An amazing house. The worst fragrance is at least beautifully done
The part with the CdG and ELDO tease was the perfect ending of a spring and smiling day for me! It made my evening! Thanks!
Nice to hear my humour agrees with you Lyubov 🙂
Fantastically astute review, especially about the importance of names and marketing. Your comment about “Poubelles de Paris” made me smile, but your point is dead-on about “provocative, ironic, conceptual unwearability” via one’s mental associations.
Even I who happen to like this a lot find it a bit unwearable at times, especially in the summer. Beautiful but difficult to wear. So I really wondered what part this evocative name played in the wide acceptance it gets from reviewers
A most thought provoking commentary.
Something you touch upon – I think it is actually the refraction of scent through our own perceptions, memories and prejudices that dictate the experience.
It is possible to at least make the attempt to set aside the impact of marketing and imagery.
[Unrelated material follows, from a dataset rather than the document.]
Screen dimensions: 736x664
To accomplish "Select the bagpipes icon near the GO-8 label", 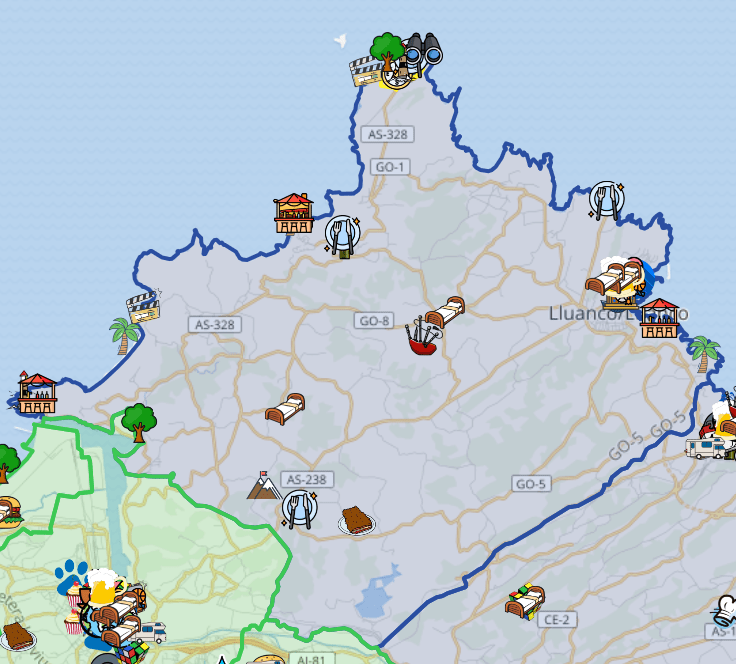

To try and set aside ourselves and our pasts when sampling would be impossible and foolhardy.
Yours ever
The Perfumed Dandy
The attempt to set aside our personal experiences when it comes to judging perfumes is not only impossible but also derogatory meanigless. This is what makes perfumes so special, the ability reflect the wearer and his or her experiences and start a dialogue with time. Beauty or ugliness are in the nose of the beholder
Dear Christos
I think the key word here is ‘meaningless’ a perfume stripped of experience is just that an empty meaningless moment.
Yours ever
The Perfumed Dandy
So true, Christos. Perfume is a mutable, mirrored, and multi-layered canvas – and you beautifully point out all the reasons why this is so.
(And your description of Sienne l’Hiver itself is gorgeous. It allows me to see, all at once, the perfume, you, and the olive orchards of Greece.) ❤
Thanks Suzanne. Usually people describe this as moody and melancholic. I guess it creates this image subconsciously but it actually IS the smell of Mediterranean winter
Knowing my tendency to change my fragrance tastes and opinions from time to time depending on still unknown to me factors I had to revisit Sienne l Hiver after your excellent review. From the last time I smelled it, more than 3 years ago, I was left with the veggie-rooty-earthy impression you and most of the people describe, plus a big question mark as to why the heck create something so eccentric especially for a hotel fragrance line. This second try revealed some extra points I missed back then. 1)Resins (mainly at the beginning) add this odd, part wood varnish part rubber note. 2) Where I could smell the mix of dried or even rotten veggetables, responsible for this orris like earthy note, now I clearly smell Dirt. It is more a dried mushroom type of dirt. And of course this dominating green olive oil soap base you describe too. If its purpose is to make a person think, recall olfactory memories and play, this is a success. Otherwise I can understand it only as the weirdest souvenir from a weekend spent at Le Sirenuse.
If the concept of the line is “bottle your holidays in Italy and take them home with you” then they have succeeded. And Duchaufour also managed to make such an unwearable concept get great reviews and sell quite well.